**EXERCISE GOAL**. Nothing but the lines from the one containing "Click the Upload metadata file icon" through the end of the data should be retyped, exactly as they stand, and pictures should not be retyped.

**Stored data entries**.
::::

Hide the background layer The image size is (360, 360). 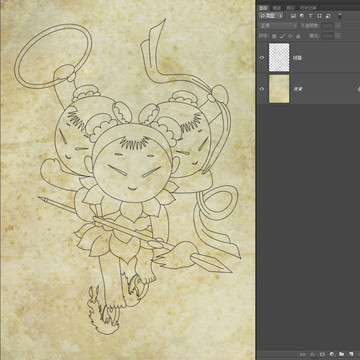click(x=262, y=89)
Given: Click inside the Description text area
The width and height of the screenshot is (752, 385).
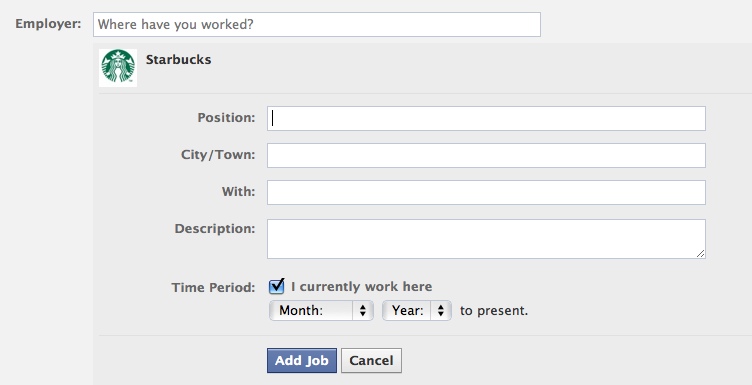Looking at the screenshot, I should point(486,239).
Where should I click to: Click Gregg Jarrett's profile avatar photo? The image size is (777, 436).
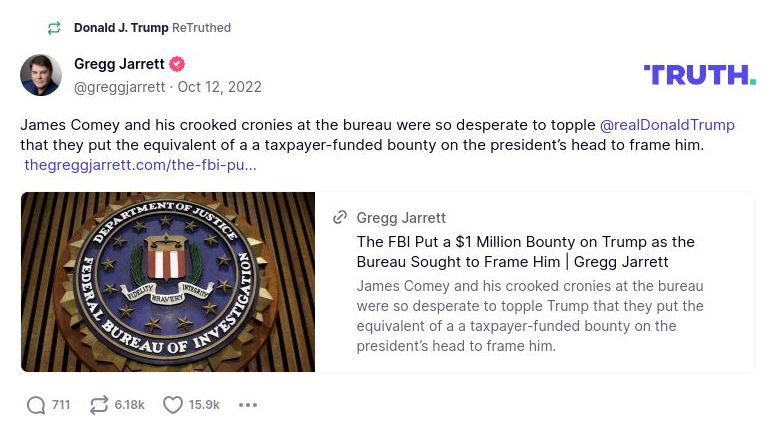41,75
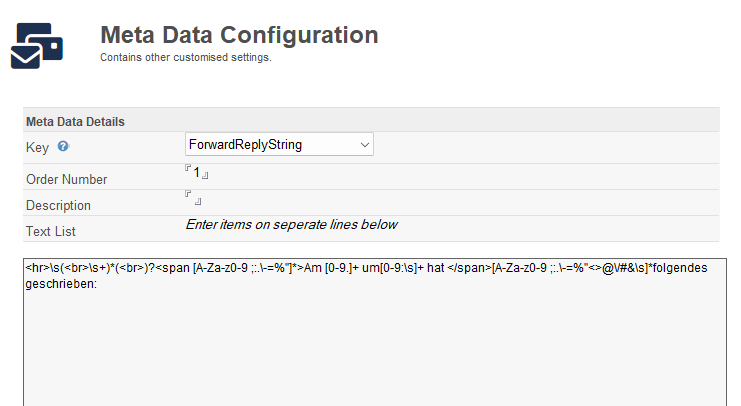
Task: Click the Meta Data Configuration envelope logo
Action: pos(36,44)
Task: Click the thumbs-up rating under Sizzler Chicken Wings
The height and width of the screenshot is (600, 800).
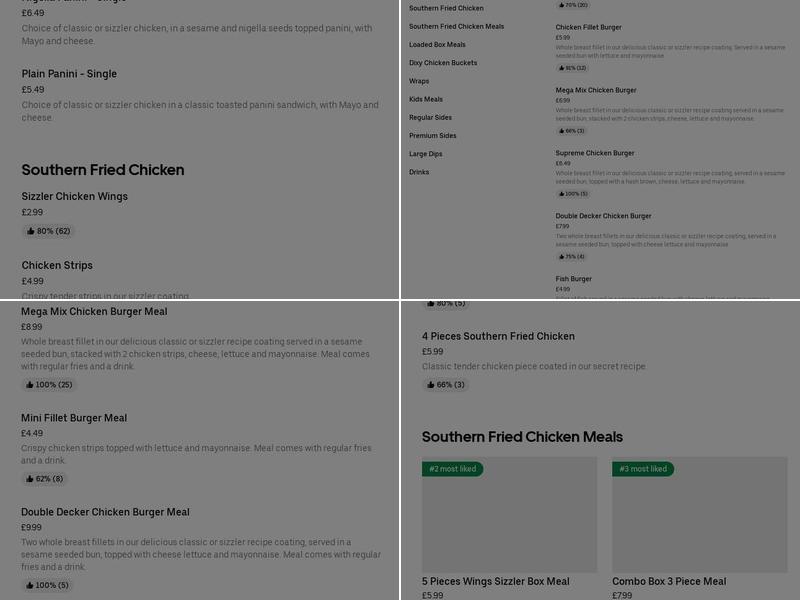Action: [49, 231]
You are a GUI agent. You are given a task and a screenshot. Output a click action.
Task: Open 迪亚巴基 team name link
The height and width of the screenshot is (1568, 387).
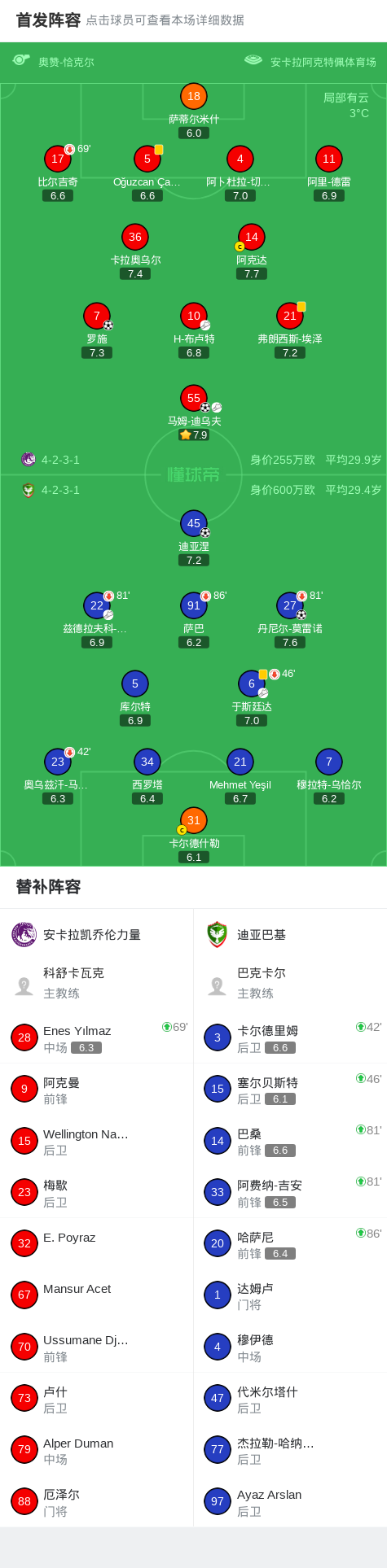[x=262, y=934]
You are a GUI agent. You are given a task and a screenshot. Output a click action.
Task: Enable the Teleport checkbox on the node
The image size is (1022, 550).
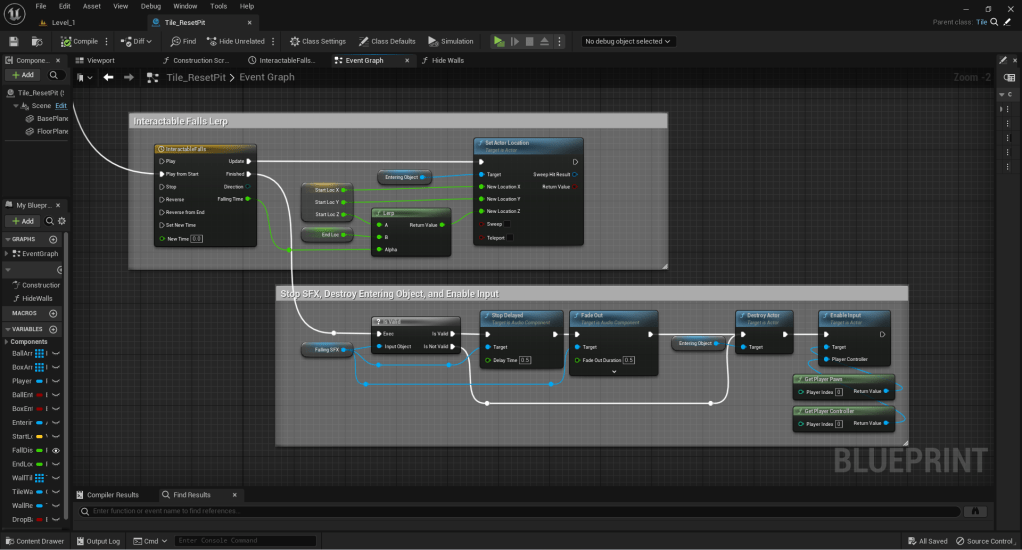(510, 238)
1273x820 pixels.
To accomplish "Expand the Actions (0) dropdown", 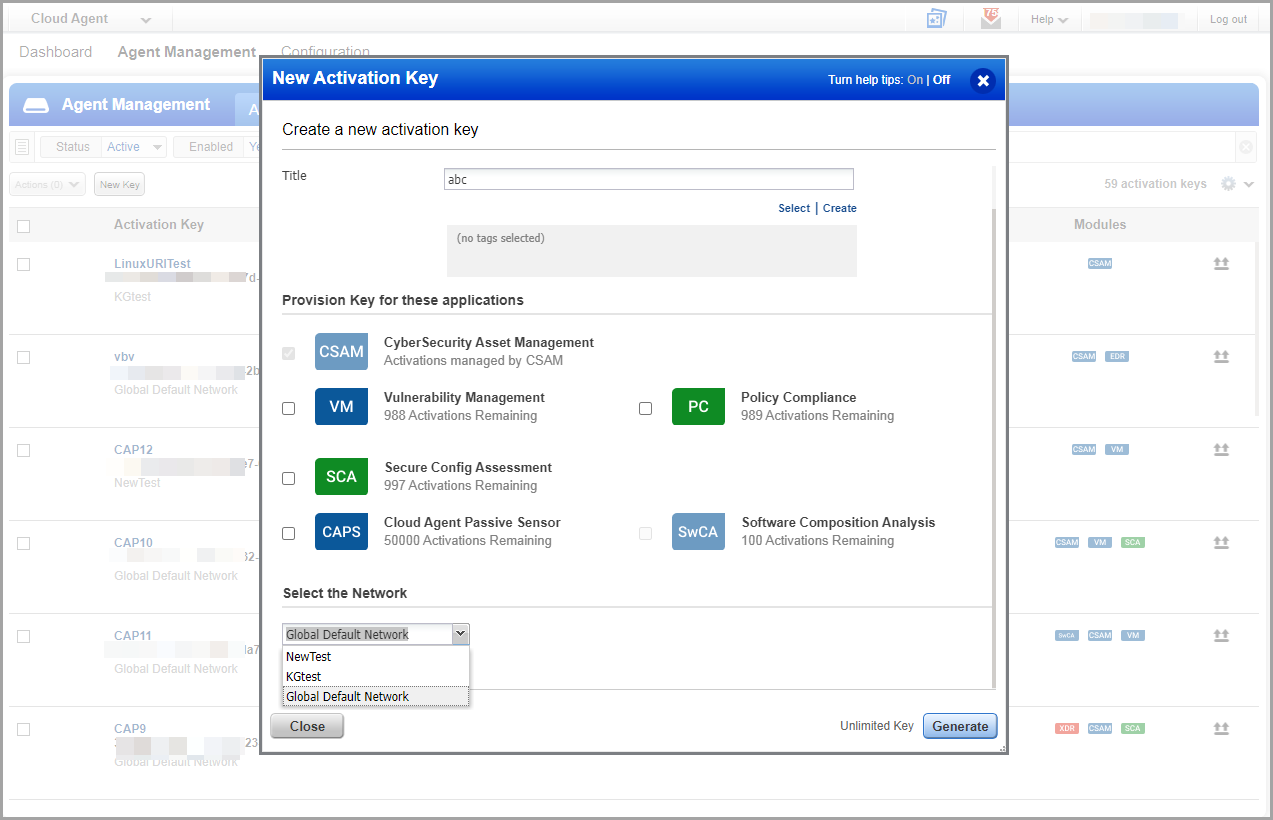I will 46,184.
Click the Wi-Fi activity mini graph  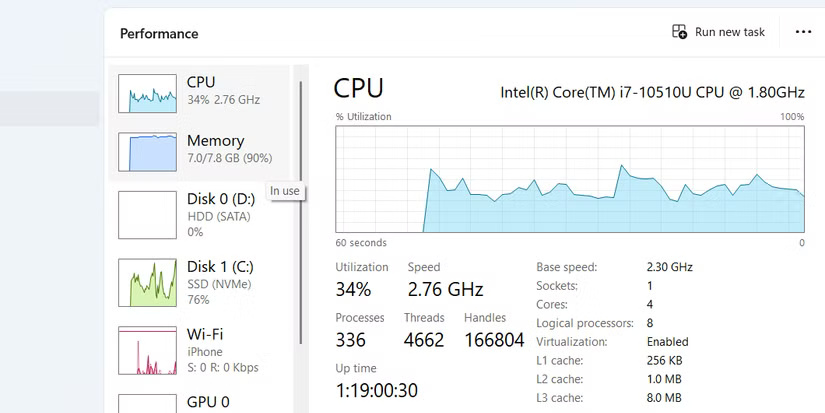coord(147,350)
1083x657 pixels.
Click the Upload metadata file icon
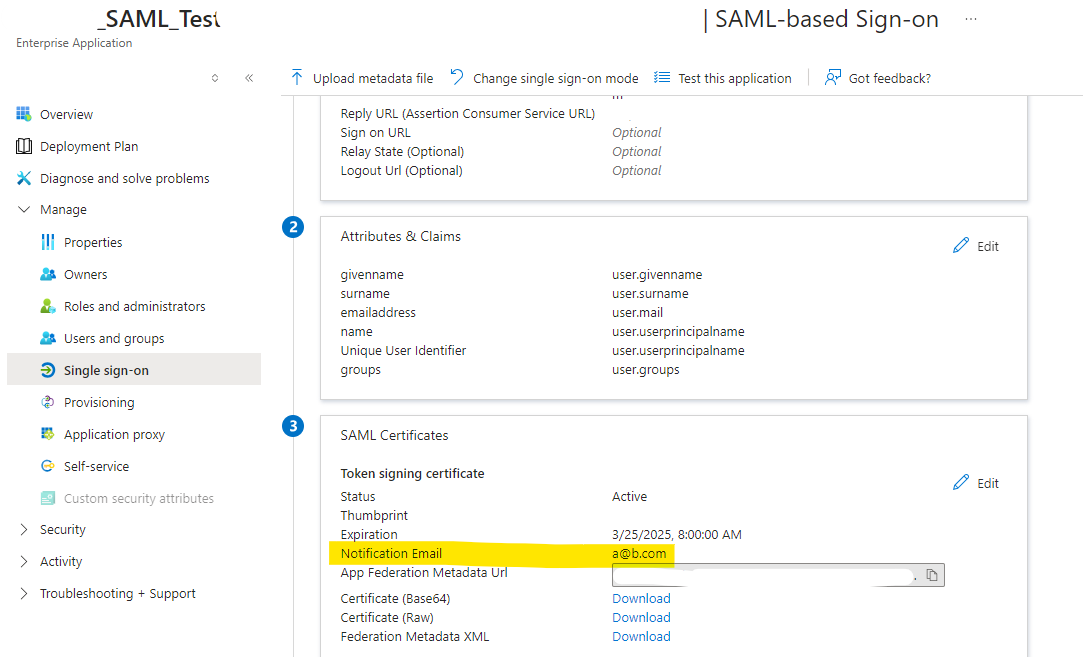point(297,77)
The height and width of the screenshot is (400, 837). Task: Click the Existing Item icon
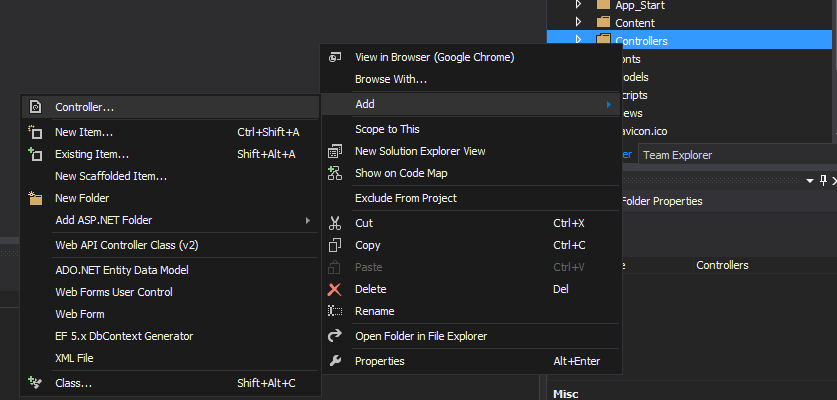[x=35, y=154]
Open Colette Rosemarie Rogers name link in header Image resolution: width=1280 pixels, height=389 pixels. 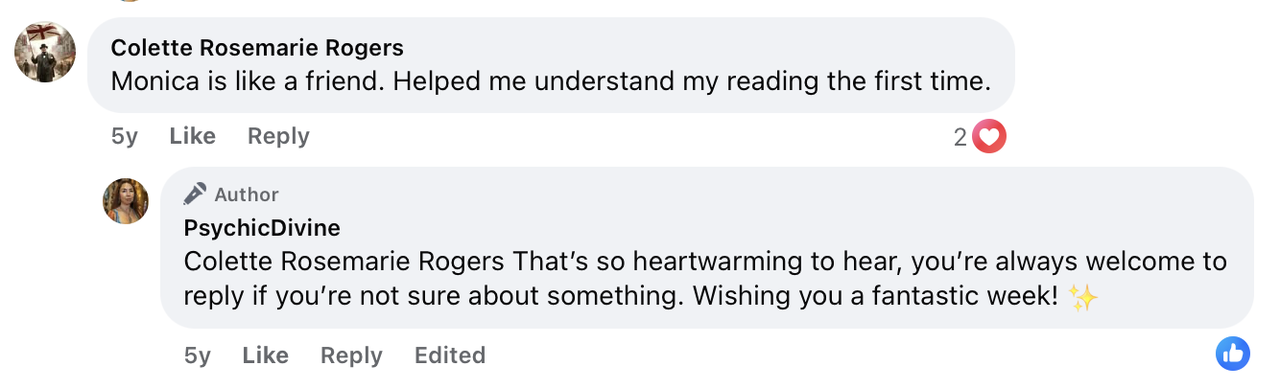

::::

**REPLY**.
Click the Upload metadata file icon
point(297,77)
The height and width of the screenshot is (400, 837). Task: Click the Existing Item icon
[x=35, y=154]
Open Colette Rosemarie Rogers name link in header Image resolution: width=1280 pixels, height=389 pixels. 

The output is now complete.